General Assembly (GA) is the governing body of the Church, with delegated authority given to the Council of Assembly for the period between the convening of General Assembly.
The business of GA was conducted over three and a half days, each morning commenced with worship led by Rev Malcolm Gordon. There were a number of issues to be considered by GA. Some were discussed on the floor of GA, with decisions taken at that time; others were referred to dialogue groups where good discussion took place, with feedback and suggestions being consolidated and reported to the whole GA, for further discussion and decision.

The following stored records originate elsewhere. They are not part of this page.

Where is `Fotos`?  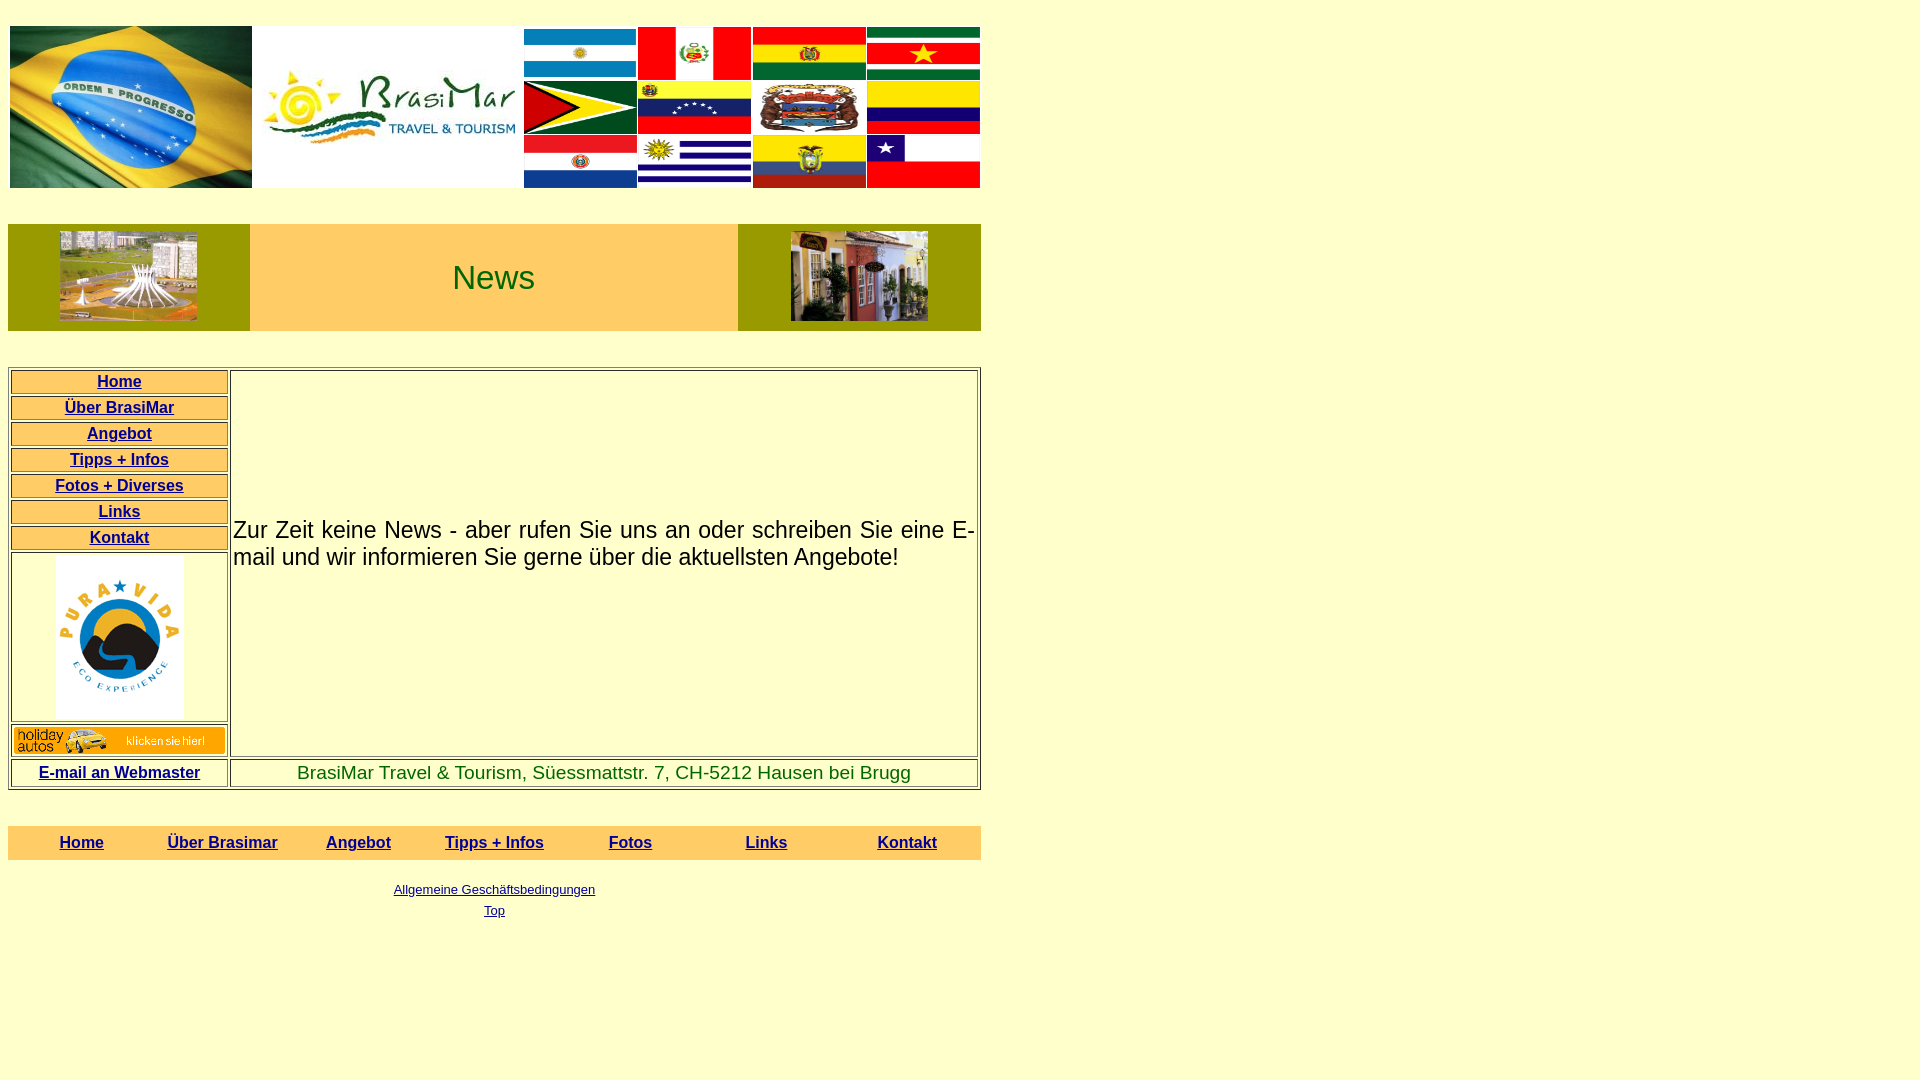 Fotos is located at coordinates (631, 842).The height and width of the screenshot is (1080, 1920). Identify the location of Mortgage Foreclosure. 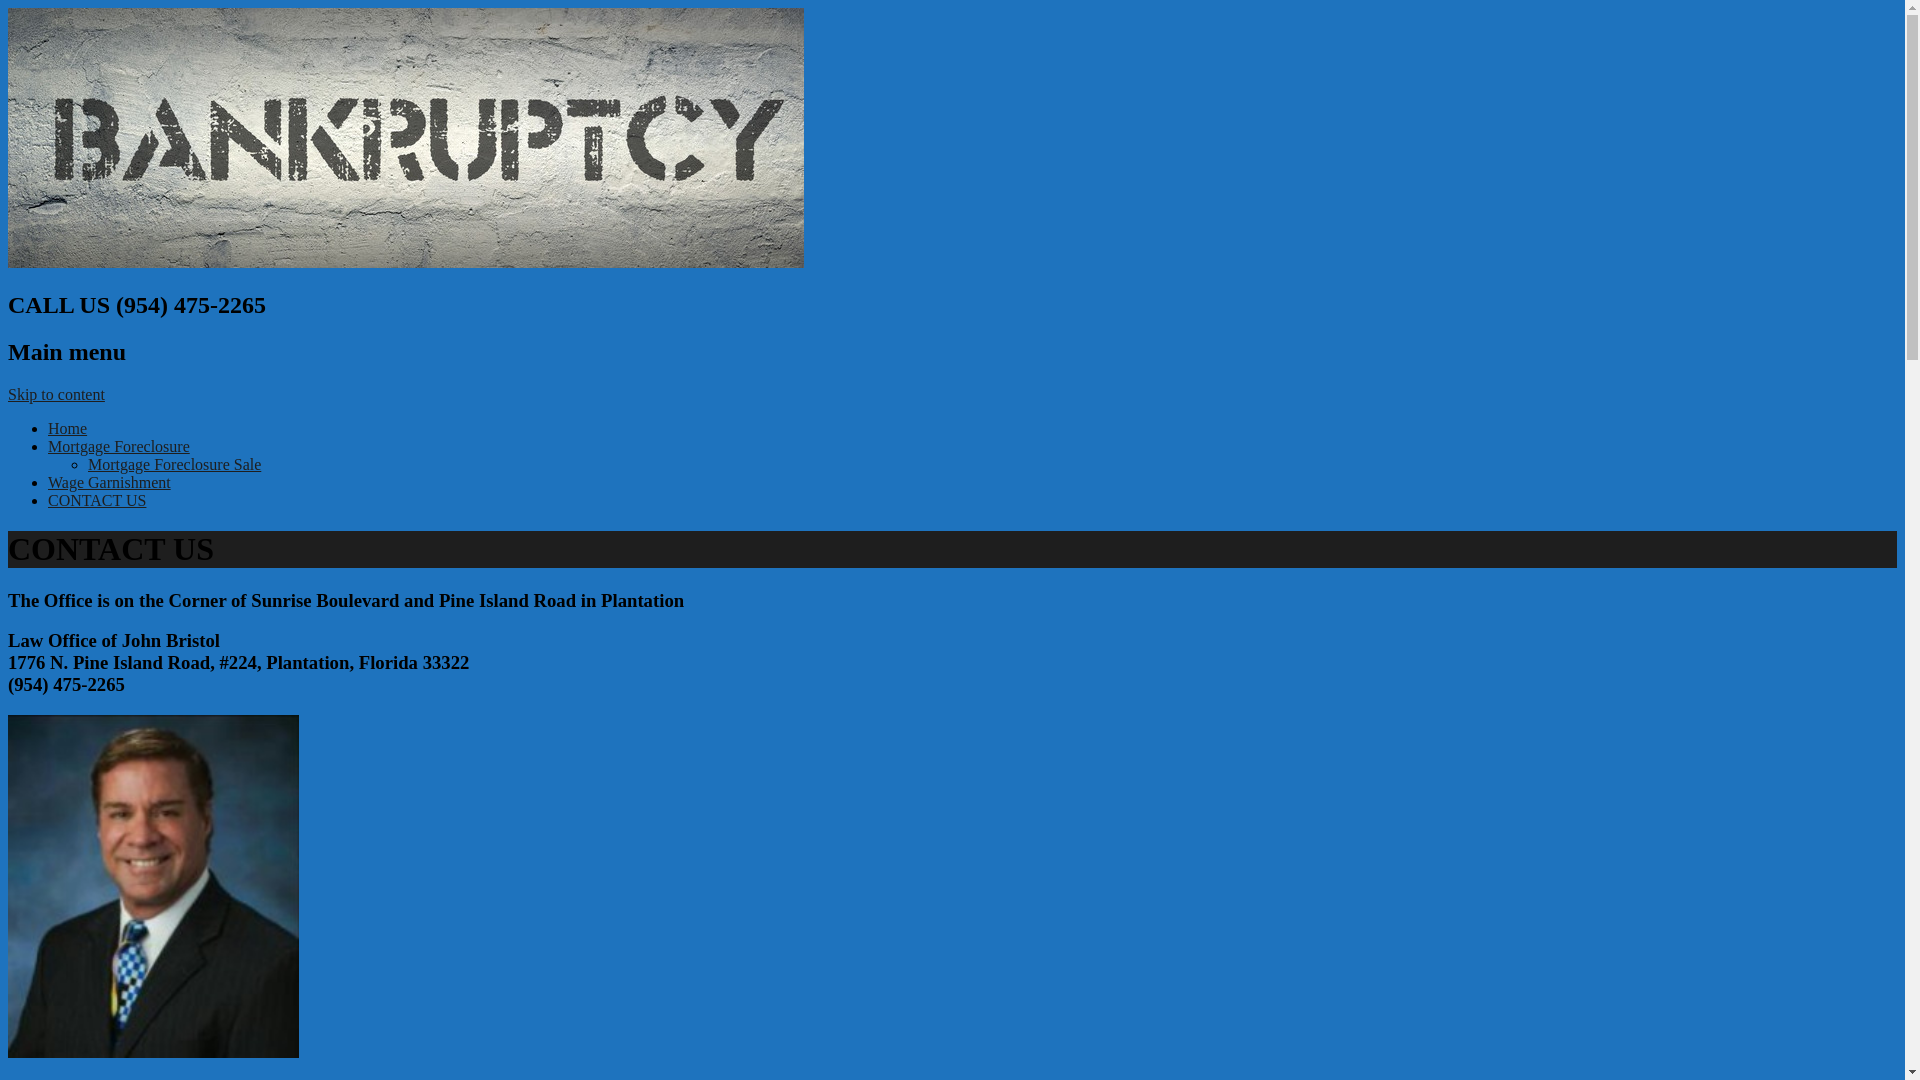
(119, 446). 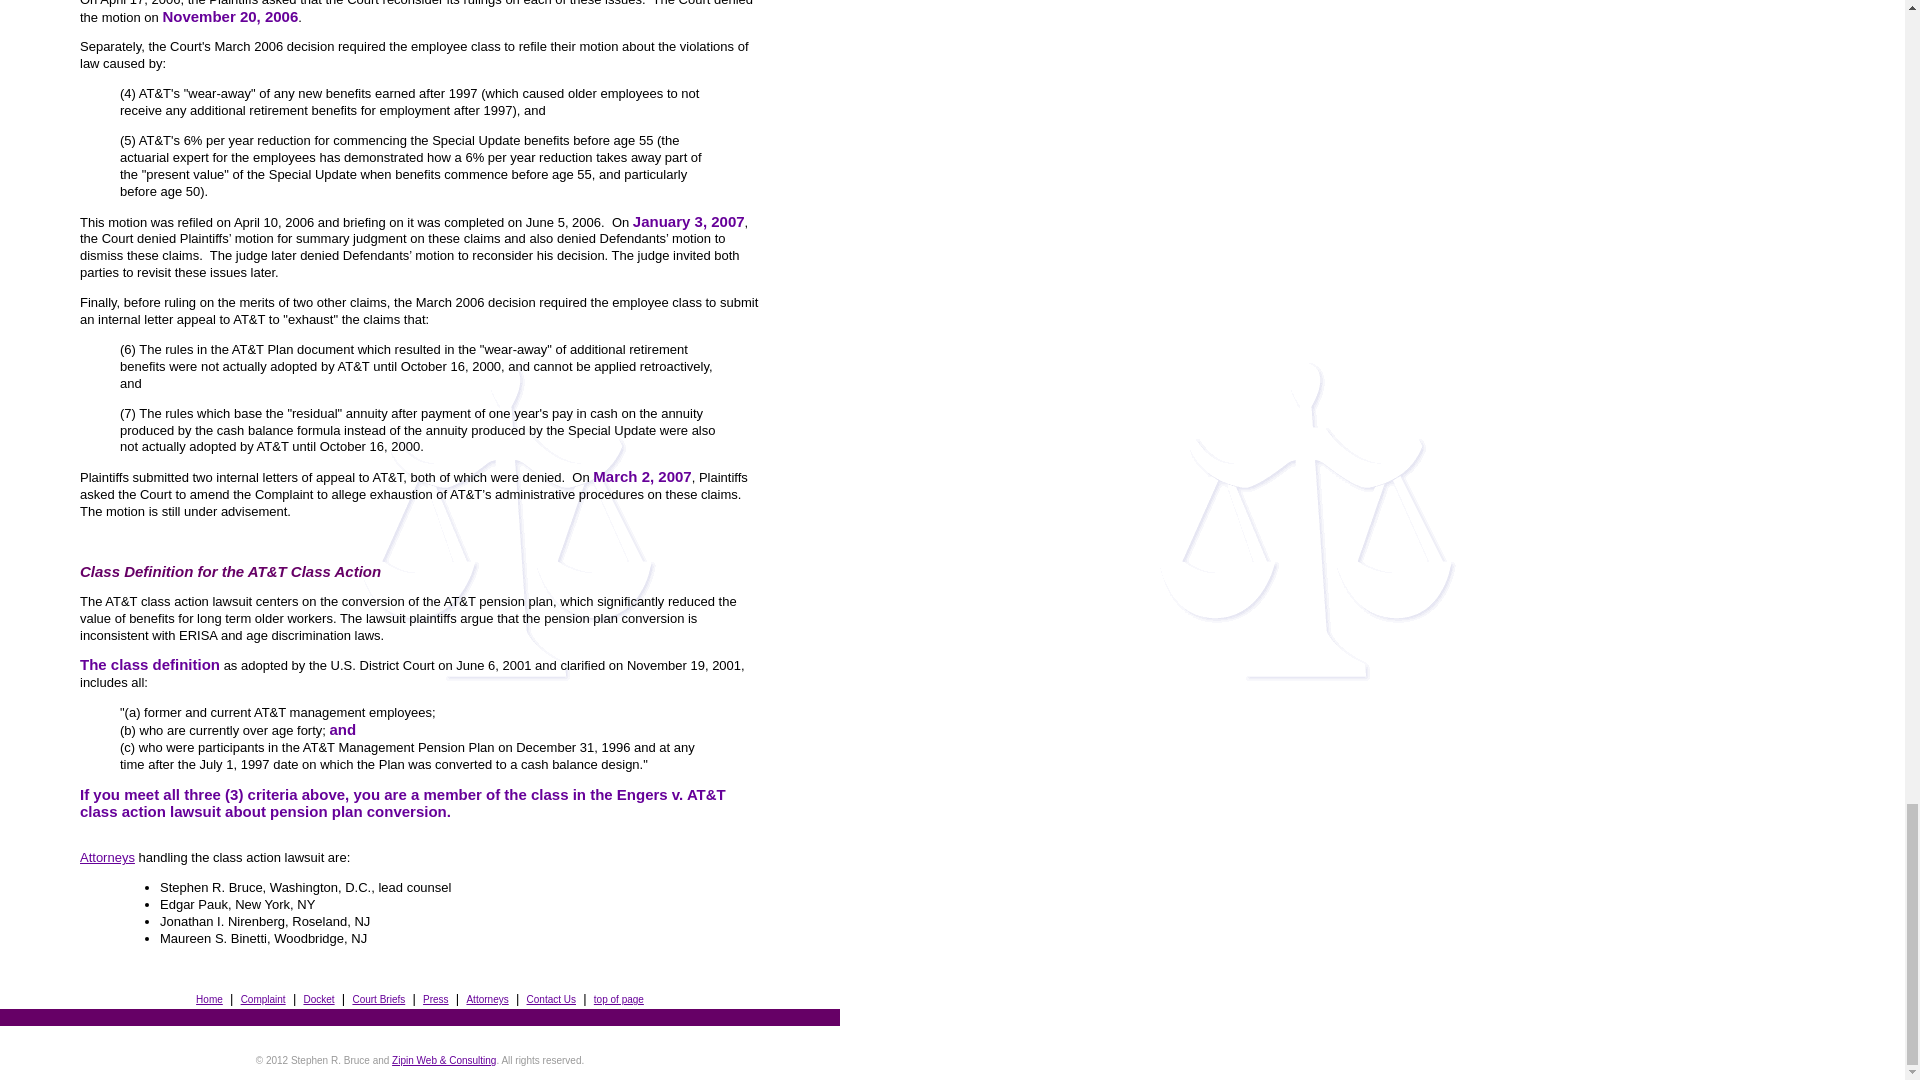 What do you see at coordinates (436, 998) in the screenshot?
I see `Press` at bounding box center [436, 998].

Dr Rod Wilson presented three inspirational key-note addresses around the GA theme ‘Hope’. One of his addresses used the George Frederick Watts painting entitled ‘Hope’ as its focus. To quote Google – ‘…it shows a lone blindfolded female figure sitting on a globe playing a lyre which has only a single string remaining. The background is almost blank, its only visible feature a single star. Watts intentionally used symbolism not traditionally associated with hope to make the painting’s meaning ambiguous’. I was reminded of the quote from Israeli violinist Yitzhak Perlman, ‘Our task is to make music with what remains.’
For St Aidans, the key discussion and decision was the Northern Presbytery’s overture seeking the Church Property Trustees’ (CPT) review of the decision requiring repairs to church property to be undertaken by mid-2017. There was wide debate of the proposal and when put to the vote, only 57.72% of the votes were in favour. PCANZ, GA decisions require a 60% majority to pass. Unfortunately, I believe the timing of the earthquakes in Hamner, Kaikoura and Wellington had an effect on the decision-making. The CPT Deputy Chair has indicated that they would be open to reasonable approaches from Parishes which have buildings with an earthquake assessment of less than 66%.
During GA invited guests from other countries made presentations and were appropriately acknowledged – Australia, Korea, Vanuatu, and Taiwan.
The participation of Te Aka Puaho and Pacific Island Synod representatives was an important component of proceedings.
Concurrently with the GA, a resourcing conference was held. The programme included a variety of speakers as well as workshops. Pat was able to attend a number of these – principally relating to music and kids friendly. The GA programme allowed for Commissioners to attend one of the workshops.
The whole GA was noted for its collegial spirit and mostly respectful participation. We met a number of interesting people and have made some good connections.
The GA concluded with Commissioners being encouraged to bring good business to the next GA that was future focussed and hopeful. It was suggested that perhaps the wrong people were making decisions for the future and space needed to be made for the younger generations to attend and make decisions for the future.